Inflation : chocolat, beurre, yaourt… nos courses vont-elles devenir encore plus chères ?
Installée, l’inflation continue de grignoter le pouvoir d’achat des Azuréens. Selon les projections, une nouvelle hausse des prix pourrait arriver…
« C’est simple, le chocolat ce n’est plus toutes les semaines », confie Agnès, Carrossoise de 68 ans. Faire les courses depuis quatre ans, c’est surtout procéder à des arbitrages. À la sortie du Carrefour Nice Lingostière, les chariots qui débordent se font rares. S’ils se remplissent, c’est surtout de promotions. Corinne, 50 ans, aide-soignante, attend des amis pour le week-end de l’Ascension : elle a acheté quatre packs de soda, deux packs de bière et quelques chips grâce à des offres promotionnelles. « Il y avait des offres avec le deuxième à moitié prix. À chaque fois que je reçois du monde, je fais toujours un tour ici », indique-t-elle. Avec deux grands enfants, son budget est serré, et elle n’est pas la seule.
Avec un indice des prix à la consommation qui a augmenté de 2,2 % sur un an (contre 1,7 % en mars), la marge de manœuvre des consommateurs reste réduite. Les produits frais viennent de subir une nouvelle augmentation de 2 % en avril, contre 1,4 % le mois précédent.
Les stratégies des consommateurs face à la hausse
Jean-Marc, jeune retraité, épluche son ticket de caisse en poussant son chariot. « J’ai le temps, alors je fais attention aux prix, aux offres sur les applis. Je ne vais pas qu’ici pour mes achats. Je fais aussi une partie à Lidl Gattières. » Son astuce : cumuler des points, des bonus, les transformer en bons d’achat. « Au final, quelques centimes, voire quelques euros, ça fait la différence », estime-t-il.

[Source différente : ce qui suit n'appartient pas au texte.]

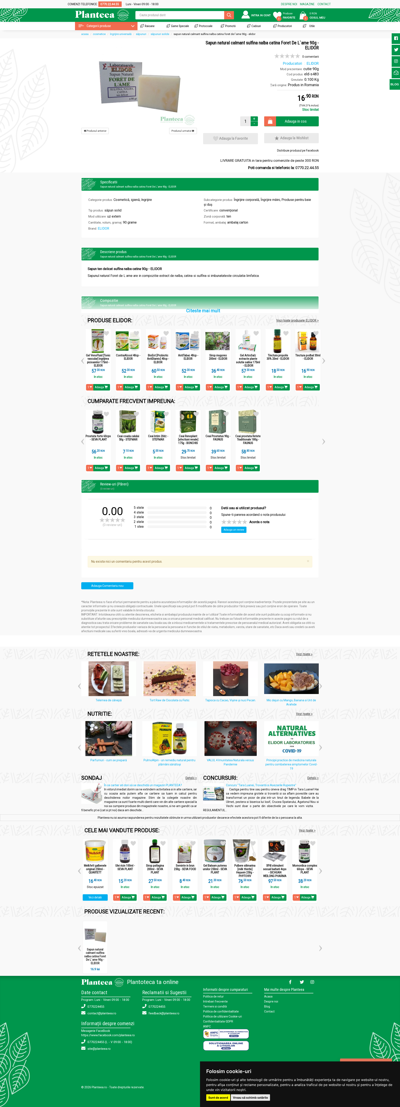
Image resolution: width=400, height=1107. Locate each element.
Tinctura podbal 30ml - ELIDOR (307, 357)
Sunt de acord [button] (218, 1097)
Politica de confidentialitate (221, 1011)
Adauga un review (234, 529)
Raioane (150, 26)
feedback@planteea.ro (163, 1013)
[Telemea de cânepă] (109, 679)
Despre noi (271, 1001)
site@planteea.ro (99, 1049)
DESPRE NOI (289, 4)
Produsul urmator (181, 130)
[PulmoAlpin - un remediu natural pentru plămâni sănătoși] (170, 739)
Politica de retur (213, 996)
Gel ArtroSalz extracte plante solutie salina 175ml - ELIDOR (248, 360)
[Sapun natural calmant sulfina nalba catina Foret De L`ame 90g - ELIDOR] (139, 83)
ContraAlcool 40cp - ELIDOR (128, 357)
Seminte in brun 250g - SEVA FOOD (185, 867)
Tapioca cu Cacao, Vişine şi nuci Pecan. (230, 700)
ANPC (207, 1026)
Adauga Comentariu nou (107, 585)
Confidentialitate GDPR (218, 1021)
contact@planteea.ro (101, 1013)
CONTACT (324, 4)
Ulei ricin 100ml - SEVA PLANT (125, 867)
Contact (269, 1011)
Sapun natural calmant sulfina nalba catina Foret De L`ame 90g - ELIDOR (95, 956)
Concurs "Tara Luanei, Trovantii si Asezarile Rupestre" (261, 785)
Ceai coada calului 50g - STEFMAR (128, 437)
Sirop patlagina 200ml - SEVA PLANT (155, 869)
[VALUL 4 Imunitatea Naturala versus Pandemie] (231, 739)
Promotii (230, 26)
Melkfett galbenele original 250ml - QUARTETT (95, 869)
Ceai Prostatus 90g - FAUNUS (218, 437)
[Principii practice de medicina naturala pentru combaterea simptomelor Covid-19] (292, 739)
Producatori (285, 26)
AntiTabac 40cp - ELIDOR (188, 357)
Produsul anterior (96, 130)
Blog (267, 1006)
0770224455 (95, 1007)
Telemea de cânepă (109, 700)
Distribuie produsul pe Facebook (298, 150)
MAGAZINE (307, 4)
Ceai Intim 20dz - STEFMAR (158, 437)
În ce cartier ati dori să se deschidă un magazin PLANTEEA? (143, 785)
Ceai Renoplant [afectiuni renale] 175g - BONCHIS (188, 439)
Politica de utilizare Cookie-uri (222, 1016)
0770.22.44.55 (307, 167)
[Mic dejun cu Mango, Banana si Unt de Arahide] (292, 679)
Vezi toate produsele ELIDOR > (297, 320)
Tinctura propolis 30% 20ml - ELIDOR (278, 357)
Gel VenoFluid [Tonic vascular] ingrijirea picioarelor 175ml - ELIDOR (98, 360)
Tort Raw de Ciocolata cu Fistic (169, 700)
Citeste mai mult (203, 310)
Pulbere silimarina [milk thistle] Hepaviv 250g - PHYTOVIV (244, 871)
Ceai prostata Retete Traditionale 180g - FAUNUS (248, 439)
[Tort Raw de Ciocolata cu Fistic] (170, 679)
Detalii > (191, 778)
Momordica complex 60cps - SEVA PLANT (304, 869)
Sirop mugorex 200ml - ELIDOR (218, 357)
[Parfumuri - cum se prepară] (109, 739)
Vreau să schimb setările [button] (250, 1097)
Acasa (268, 996)
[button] (82, 359)
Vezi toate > (307, 830)
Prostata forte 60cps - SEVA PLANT (98, 437)
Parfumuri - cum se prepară (108, 760)
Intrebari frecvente (215, 1001)
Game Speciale (180, 26)
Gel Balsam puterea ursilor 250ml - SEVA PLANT (215, 869)
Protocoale (205, 26)
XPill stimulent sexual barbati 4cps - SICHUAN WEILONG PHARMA (274, 871)
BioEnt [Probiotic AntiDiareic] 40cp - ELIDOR (158, 359)
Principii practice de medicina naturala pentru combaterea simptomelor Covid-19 (291, 764)
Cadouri (256, 26)
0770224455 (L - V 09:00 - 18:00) (109, 1042)
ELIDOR (103, 228)
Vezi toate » (304, 654)
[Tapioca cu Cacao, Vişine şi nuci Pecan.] (231, 679)
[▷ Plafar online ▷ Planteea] (98, 14)
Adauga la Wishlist (294, 138)
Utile (312, 26)
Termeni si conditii (215, 1006)
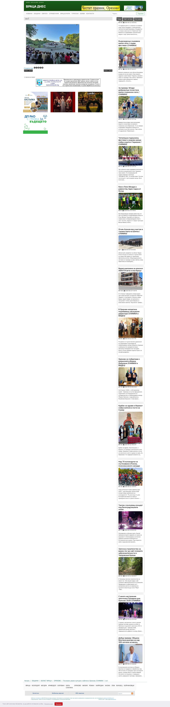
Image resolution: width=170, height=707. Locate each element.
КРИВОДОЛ (52, 685)
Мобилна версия (58, 693)
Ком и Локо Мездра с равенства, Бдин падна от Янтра (129, 172)
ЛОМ (113, 685)
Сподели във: (28, 68)
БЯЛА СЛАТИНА (69, 686)
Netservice (113, 699)
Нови (119, 19)
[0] (28, 70)
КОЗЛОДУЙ (36, 685)
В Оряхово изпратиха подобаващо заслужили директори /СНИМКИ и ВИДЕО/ (128, 296)
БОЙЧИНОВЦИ (129, 685)
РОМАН (91, 685)
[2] (108, 70)
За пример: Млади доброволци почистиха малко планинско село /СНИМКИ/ (128, 74)
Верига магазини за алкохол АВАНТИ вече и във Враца (130, 253)
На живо (138, 19)
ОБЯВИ (82, 13)
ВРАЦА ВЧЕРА (65, 13)
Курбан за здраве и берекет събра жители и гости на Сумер (130, 391)
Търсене (140, 13)
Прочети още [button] (48, 704)
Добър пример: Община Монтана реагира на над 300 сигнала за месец (129, 623)
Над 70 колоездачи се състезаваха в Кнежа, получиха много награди (129, 447)
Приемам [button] (58, 704)
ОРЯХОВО (77, 685)
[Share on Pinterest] (40, 68)
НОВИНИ (29, 13)
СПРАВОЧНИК (54, 13)
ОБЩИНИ (37, 13)
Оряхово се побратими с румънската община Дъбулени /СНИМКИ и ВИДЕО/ (129, 345)
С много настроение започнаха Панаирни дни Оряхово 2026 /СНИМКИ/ (129, 581)
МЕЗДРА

Les tensions au Moyen-Orient, un facteur de risque
À quoi doit-on s’attendre dans les prochains mois ? À une potentielle nouvelle inflation dans les rayons, selon Que Choisir Ensemble (anciennement UFC-Que Choisir). « Les tensions au Moyen-Orient constituent un facteur de risque majeur pour les prix alimentaires ces prochains mois », prévient l’association. Le scénario le plus probable à moyen terme n’est pas une flambée brutale comme en 2022, mais une reprise progressive de l’inflation alimentaire, de l’ordre de 4 à 5 % supplémentaires. Les produits affectés en premier pourraient être ceux à délais de fabrication courts, comme le rayon crémerie, tandis que les rayons d’épicerie, droguerie et hygiène pourraient être impactés à plus long terme.
Notre panier de l’inflation : des hausses spectaculaires
Depuis bientôt cinq ans, l’inflation impacte les produits du quotidien. La rédaction de Nice-Matin a relevé les prix de onze articles courants de marque nationale dans différentes enseignes des Alpes-Maritimes. Résultat : une hausse de 21 % à 24 % sur le ticket de caisse selon les magasins. Le prix des yaourts nature a bondi : notre pack de douze pots affiche une hausse entre 69 et 100 %. En six mois, entre juin 2022 et janvier 2023, ce produit a augmenté de dix centimes dans une enseigne de Nice Ouest et de 45 centimes dans un supermarché de Saint-Laurent-du-Var. La brique de lait demi-écrémé a doublé son tarif. Et une nouvelle hausse des produits laitiers est à craindre : Lactalis a annoncé vouloir répercuter l’impact du conflit au Moyen-Orient sur ses tarifs, en raison de la hausse des coûts de l’énergie. Si les conditions tarifaires pour 2026 ont déjà été négociées cet hiver, la menace d’une réouverture des discussions plane.
Les pâtes, produit d’appel stable
Dans notre comparatif, le sucre affiche une hausse de 46 à 77 %, l’huile d’olive de 24 à 61 %, le chocolat de 46 à 66 %, et le beurre de 28 à 31 %. Point rassurant : les spaghettis demeurent sous l’euro symbolique, certains observateurs attribuant cette stabilité au pouvoir du paquet de pâtes comme produit d’appel primordial dans une stratégie tournée vers le pouvoir d’achat.